SGLang attains a throughput that is 2x-4.5x higher than its closest competitor in 3 benchmarks.

LLM-Based Agents

  • ReAct agent: processes tasks in an interleaved manner by chaining multiple LLM calls with actions like web search
  • Generative agent: gaming environment / agents interact with each other and make decisions by invoking LLMs

tp-agent

SGLang attains a throughput that is 1.3x-5.6x higher than its closest competitor in 2 benchmarks.
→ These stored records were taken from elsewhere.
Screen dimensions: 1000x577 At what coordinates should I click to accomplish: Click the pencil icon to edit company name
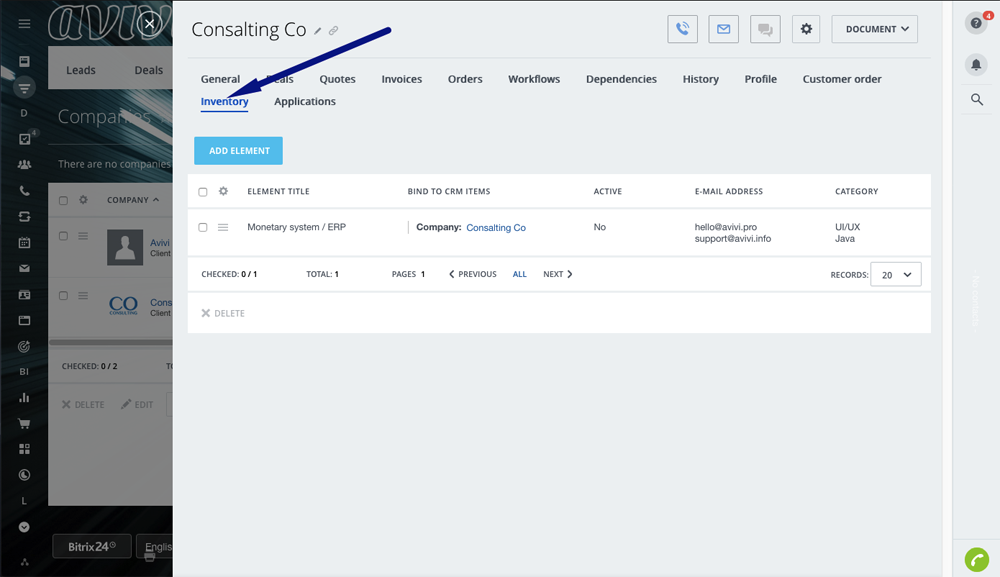(318, 31)
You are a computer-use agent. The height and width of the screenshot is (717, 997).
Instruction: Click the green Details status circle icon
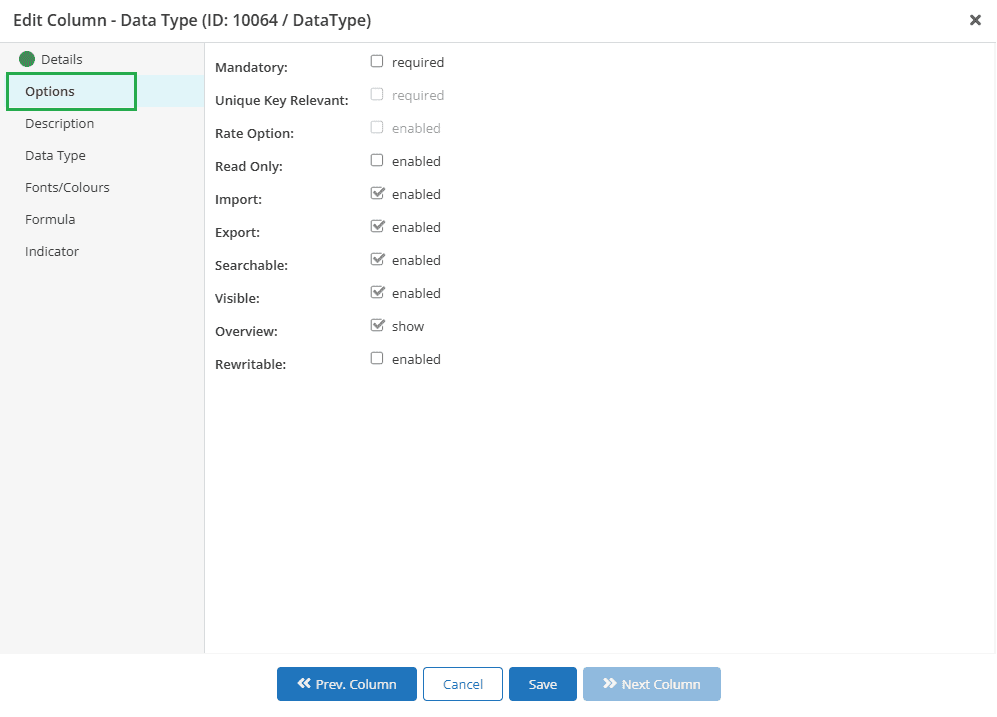click(27, 59)
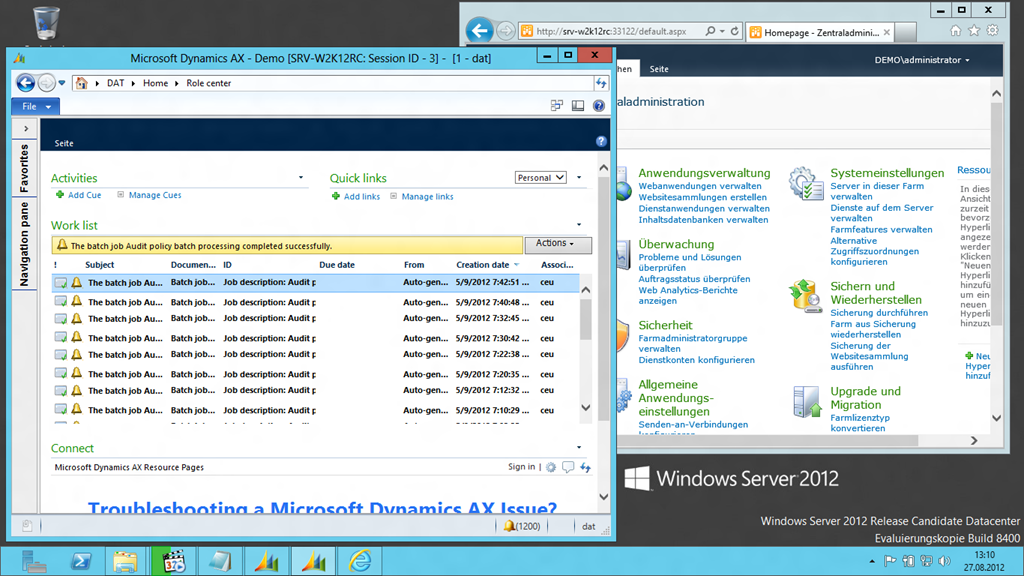The image size is (1024, 576).
Task: Open Help via the blue question mark icon
Action: coord(598,105)
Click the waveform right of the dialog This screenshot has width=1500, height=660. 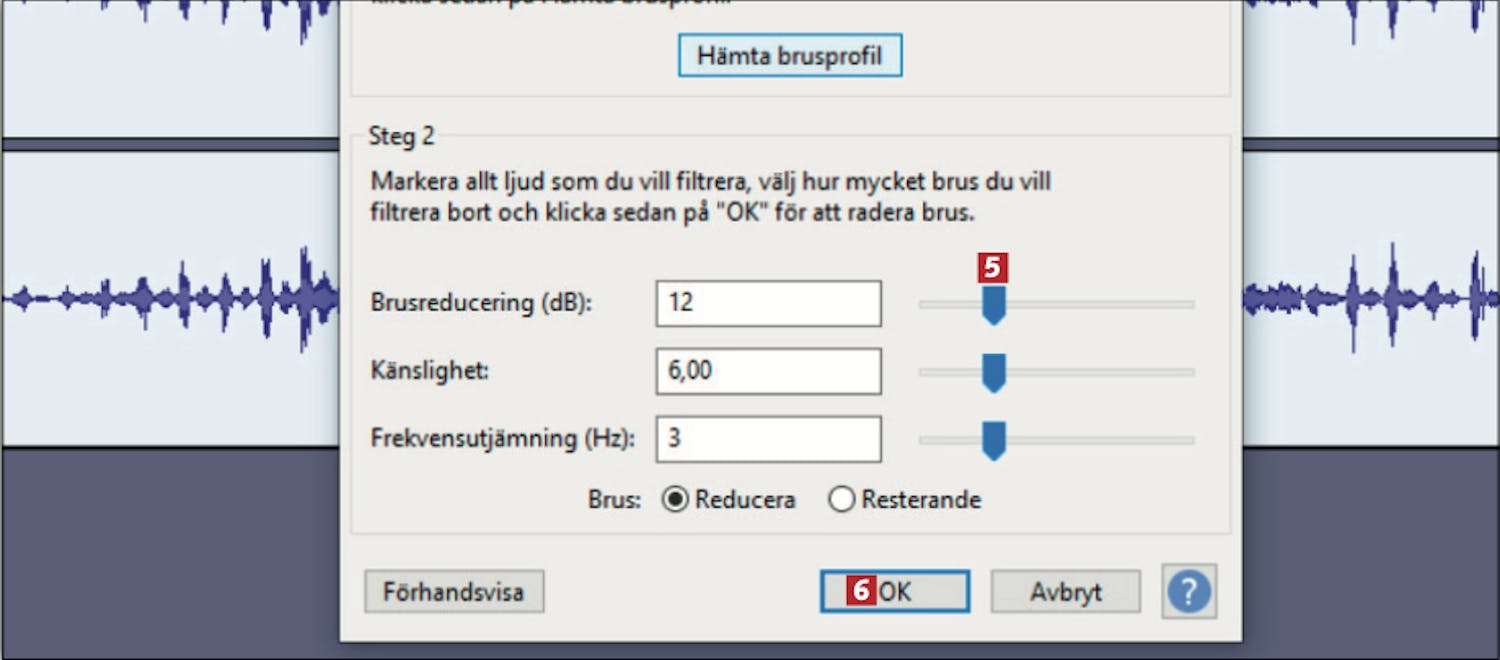(1371, 298)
In ReAct agent, the improvement primarily results from the agent’s process of appending current states (thoughts, actions, and observations) to the prompt for subsequent LLM calls. RadixAttention effectively identifies and minimizes redundant computations. RadixAttention also significantly reduces memory usage, allowing more questions to be addressed by a greater number of agents, enhancing throughput.

Reasoning

  • Multi-chain reasoning
    • Generating several solutions to one question and using meta-reasoning across these solutions for the final answer
    • For each solution generation, we use various eliciting prompts (e.g., “Think step-by-step”, “Take a deep breath”)
    • The improvement in throughput is not as substantial as few-shot learning, due to the zero-shot setting having a shorter shareable prefix
  • Tree-of-thought
    • Incorporates LLMs into the breadthfirst tree-search algorithm
    • The LLMs must propose the next steps for branch exploration, execute these proposals, and evaluate the solutions
    • Requires complex sharing patterns

tp-reasoning

(a) Throughput on reasoning tasks. (b) Latency on reasoning tasks. Green: Guidance, Orange: vLLM, Blue: SGLang.